- Task statement:
From the data below, set down exactly the lines between the one holding "Гороскопи (396, 2268)" and the one holding "Get in touch (77, 1279)", inclusive, and no others.

[Dataset entries]
###
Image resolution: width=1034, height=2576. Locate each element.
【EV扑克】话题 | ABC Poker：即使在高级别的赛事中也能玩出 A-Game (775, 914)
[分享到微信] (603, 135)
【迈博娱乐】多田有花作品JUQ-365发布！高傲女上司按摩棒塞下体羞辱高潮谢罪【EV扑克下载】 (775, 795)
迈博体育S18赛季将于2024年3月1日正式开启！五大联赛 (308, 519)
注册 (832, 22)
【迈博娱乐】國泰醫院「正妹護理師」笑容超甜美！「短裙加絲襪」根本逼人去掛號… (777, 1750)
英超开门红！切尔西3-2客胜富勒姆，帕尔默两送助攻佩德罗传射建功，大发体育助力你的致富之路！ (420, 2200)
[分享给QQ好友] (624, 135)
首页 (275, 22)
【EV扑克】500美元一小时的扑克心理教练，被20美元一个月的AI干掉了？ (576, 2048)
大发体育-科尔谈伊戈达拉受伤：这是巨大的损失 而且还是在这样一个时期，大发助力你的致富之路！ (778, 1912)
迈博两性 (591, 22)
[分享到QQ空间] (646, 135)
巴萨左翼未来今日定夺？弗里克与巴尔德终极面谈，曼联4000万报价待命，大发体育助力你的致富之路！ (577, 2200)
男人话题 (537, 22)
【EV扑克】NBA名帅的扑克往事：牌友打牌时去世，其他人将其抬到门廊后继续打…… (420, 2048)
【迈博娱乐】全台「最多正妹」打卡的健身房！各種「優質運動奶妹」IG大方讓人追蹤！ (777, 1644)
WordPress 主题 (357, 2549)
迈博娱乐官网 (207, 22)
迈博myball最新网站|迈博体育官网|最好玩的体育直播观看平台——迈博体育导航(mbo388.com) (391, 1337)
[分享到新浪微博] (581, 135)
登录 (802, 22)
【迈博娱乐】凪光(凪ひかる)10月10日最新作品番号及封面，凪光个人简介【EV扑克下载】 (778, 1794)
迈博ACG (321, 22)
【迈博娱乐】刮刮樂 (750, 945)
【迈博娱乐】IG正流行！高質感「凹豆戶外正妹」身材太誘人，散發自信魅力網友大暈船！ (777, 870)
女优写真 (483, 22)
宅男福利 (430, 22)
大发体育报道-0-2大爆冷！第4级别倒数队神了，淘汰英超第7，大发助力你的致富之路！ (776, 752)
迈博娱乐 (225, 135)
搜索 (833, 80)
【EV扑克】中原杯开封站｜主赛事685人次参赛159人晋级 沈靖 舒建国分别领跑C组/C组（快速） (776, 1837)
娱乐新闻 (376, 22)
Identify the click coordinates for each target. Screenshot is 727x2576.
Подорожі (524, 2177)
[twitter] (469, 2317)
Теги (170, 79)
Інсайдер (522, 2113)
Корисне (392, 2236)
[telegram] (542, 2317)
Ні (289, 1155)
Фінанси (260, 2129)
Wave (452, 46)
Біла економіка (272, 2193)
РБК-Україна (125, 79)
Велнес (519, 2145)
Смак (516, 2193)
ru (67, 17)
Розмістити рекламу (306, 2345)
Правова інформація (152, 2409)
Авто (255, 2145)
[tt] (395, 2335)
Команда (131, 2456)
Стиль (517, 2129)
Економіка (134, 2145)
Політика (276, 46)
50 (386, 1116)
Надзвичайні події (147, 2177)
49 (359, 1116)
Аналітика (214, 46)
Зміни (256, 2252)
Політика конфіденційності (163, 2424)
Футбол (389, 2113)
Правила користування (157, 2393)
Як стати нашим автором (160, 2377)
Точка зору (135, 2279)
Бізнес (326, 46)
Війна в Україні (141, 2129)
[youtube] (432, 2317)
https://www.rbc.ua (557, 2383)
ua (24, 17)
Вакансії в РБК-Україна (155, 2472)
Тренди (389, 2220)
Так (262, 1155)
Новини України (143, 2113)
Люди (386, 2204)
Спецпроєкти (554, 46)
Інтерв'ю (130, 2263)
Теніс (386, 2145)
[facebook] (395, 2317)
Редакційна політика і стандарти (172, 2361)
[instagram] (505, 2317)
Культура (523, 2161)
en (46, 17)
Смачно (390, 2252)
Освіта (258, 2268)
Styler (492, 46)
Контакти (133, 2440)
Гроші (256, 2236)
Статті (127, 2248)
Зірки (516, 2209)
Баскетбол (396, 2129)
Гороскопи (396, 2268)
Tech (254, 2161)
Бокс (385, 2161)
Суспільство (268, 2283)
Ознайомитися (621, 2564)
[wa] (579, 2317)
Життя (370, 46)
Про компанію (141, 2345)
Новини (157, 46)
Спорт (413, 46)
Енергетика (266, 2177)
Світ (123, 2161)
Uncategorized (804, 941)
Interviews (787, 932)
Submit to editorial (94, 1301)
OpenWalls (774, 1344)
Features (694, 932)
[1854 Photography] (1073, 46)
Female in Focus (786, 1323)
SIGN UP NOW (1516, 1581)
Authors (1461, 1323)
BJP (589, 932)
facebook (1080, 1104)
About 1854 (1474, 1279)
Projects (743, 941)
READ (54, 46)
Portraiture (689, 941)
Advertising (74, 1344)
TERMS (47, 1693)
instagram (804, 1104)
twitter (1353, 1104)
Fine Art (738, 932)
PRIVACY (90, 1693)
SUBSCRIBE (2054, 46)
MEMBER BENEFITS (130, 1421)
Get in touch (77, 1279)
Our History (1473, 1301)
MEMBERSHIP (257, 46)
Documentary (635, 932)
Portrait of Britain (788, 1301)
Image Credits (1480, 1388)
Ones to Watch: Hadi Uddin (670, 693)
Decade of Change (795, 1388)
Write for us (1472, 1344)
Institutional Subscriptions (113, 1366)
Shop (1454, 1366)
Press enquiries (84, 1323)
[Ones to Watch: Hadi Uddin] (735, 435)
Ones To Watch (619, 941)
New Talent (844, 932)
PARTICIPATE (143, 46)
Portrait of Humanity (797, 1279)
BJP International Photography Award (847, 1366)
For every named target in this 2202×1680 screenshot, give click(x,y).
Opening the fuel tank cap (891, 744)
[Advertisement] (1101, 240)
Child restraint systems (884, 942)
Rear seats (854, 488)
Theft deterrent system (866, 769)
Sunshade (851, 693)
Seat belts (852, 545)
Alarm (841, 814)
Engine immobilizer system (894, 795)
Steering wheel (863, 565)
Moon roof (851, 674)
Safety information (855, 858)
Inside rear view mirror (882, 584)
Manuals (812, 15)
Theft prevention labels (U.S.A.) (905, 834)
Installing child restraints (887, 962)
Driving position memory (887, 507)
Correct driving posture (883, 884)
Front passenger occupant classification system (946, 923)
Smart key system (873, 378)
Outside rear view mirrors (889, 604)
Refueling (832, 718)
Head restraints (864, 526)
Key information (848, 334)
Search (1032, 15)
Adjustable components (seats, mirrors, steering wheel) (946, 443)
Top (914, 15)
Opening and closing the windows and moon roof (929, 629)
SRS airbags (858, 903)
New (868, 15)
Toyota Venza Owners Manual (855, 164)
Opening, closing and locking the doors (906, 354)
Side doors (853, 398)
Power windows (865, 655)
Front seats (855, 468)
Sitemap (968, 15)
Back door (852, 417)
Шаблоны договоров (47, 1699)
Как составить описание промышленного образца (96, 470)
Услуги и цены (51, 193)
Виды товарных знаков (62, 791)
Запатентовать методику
###
- Expected answer:
Гороскопи (396, 2268)
Tech (254, 2161)
Бокс (385, 2161)
Суспільство (268, 2283)
Ознайомитися (621, 2564)
[wa] (579, 2317)
Життя (370, 46)
Про компанію (141, 2345)
Новини (157, 46)
Спорт (413, 46)
Енергетика (266, 2177)
Світ (123, 2161)
Uncategorized (804, 941)
Interviews (787, 932)
Submit to editorial (94, 1301)
OpenWalls (774, 1344)
Features (694, 932)
[1854 Photography] (1073, 46)
Female in Focus (786, 1323)
SIGN UP NOW (1516, 1581)
Authors (1461, 1323)
BJP (589, 932)
facebook (1080, 1104)
About 1854 (1474, 1279)
Projects (743, 941)
READ (54, 46)
Portraiture (689, 941)
Advertising (74, 1344)
TERMS (47, 1693)
instagram (804, 1104)
twitter (1353, 1104)
Fine Art (738, 932)
PRIVACY (90, 1693)
SUBSCRIBE (2054, 46)
MEMBER BENEFITS (130, 1421)
Get in touch (77, 1279)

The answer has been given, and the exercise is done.